Segment Start: RECORDS
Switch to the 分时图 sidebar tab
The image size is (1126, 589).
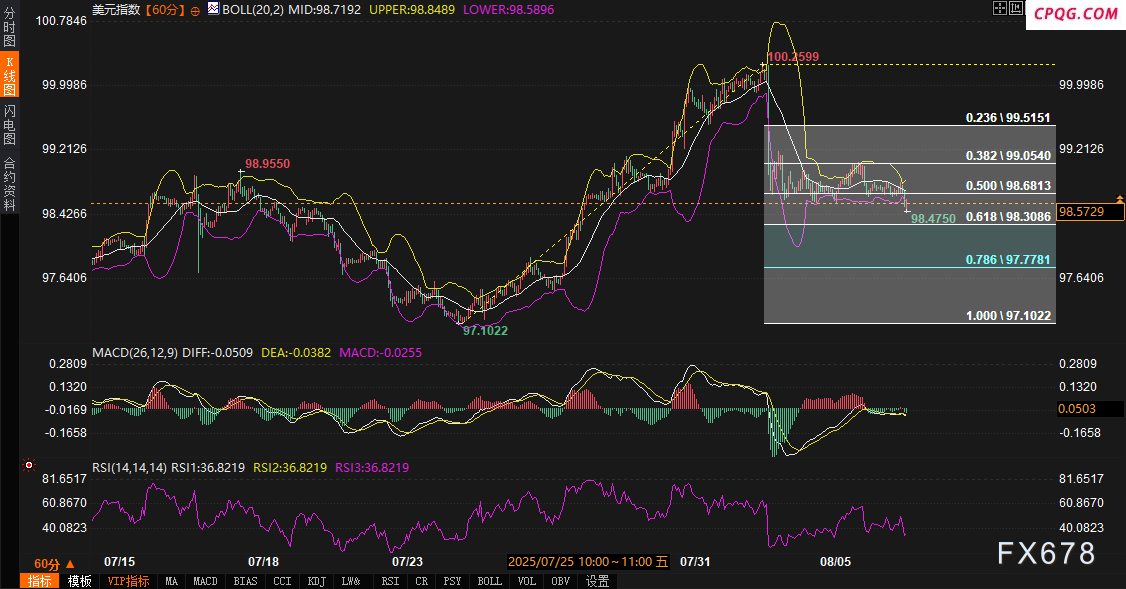tap(10, 28)
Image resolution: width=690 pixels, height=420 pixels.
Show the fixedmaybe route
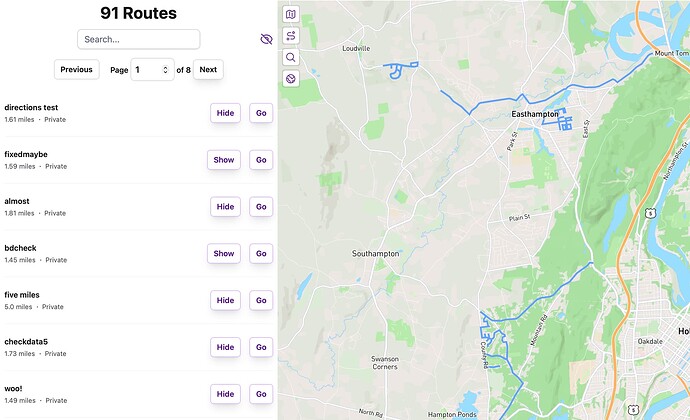(x=224, y=160)
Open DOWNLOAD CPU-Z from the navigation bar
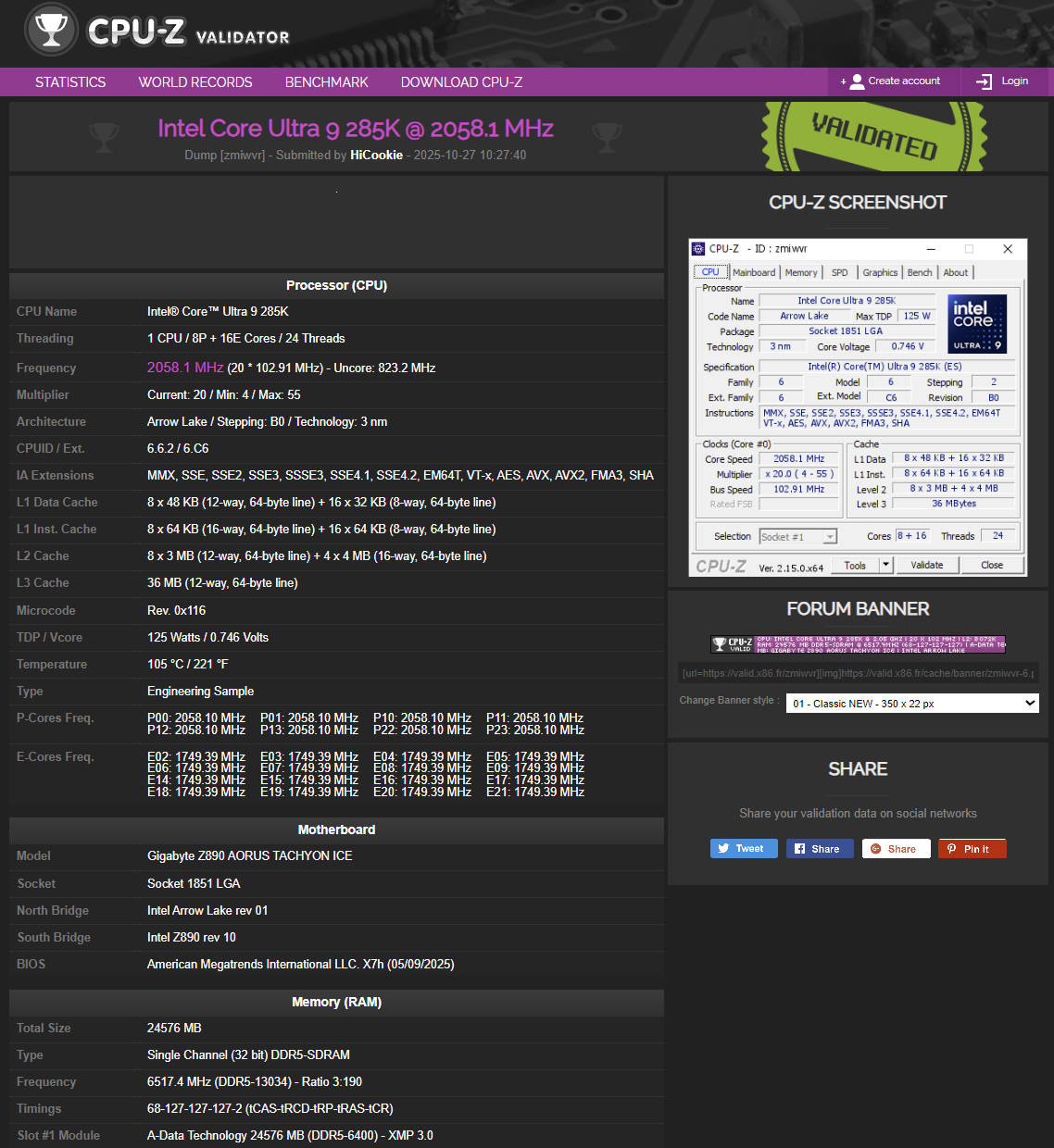This screenshot has height=1148, width=1054. click(461, 82)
Segment End: RECORDS
**WORK REQUIRED**
What is needed is every record above, restated word for word, with the pictures left out.

**RESPONSE TO THE EXERCISE**
Switch to the 分时图 sidebar tab
The image size is (1126, 589).
tap(10, 28)
Image resolution: width=690 pixels, height=420 pixels.
Show the fixedmaybe route
(x=224, y=160)
Open DOWNLOAD CPU-Z from the navigation bar
This screenshot has height=1148, width=1054. click(461, 82)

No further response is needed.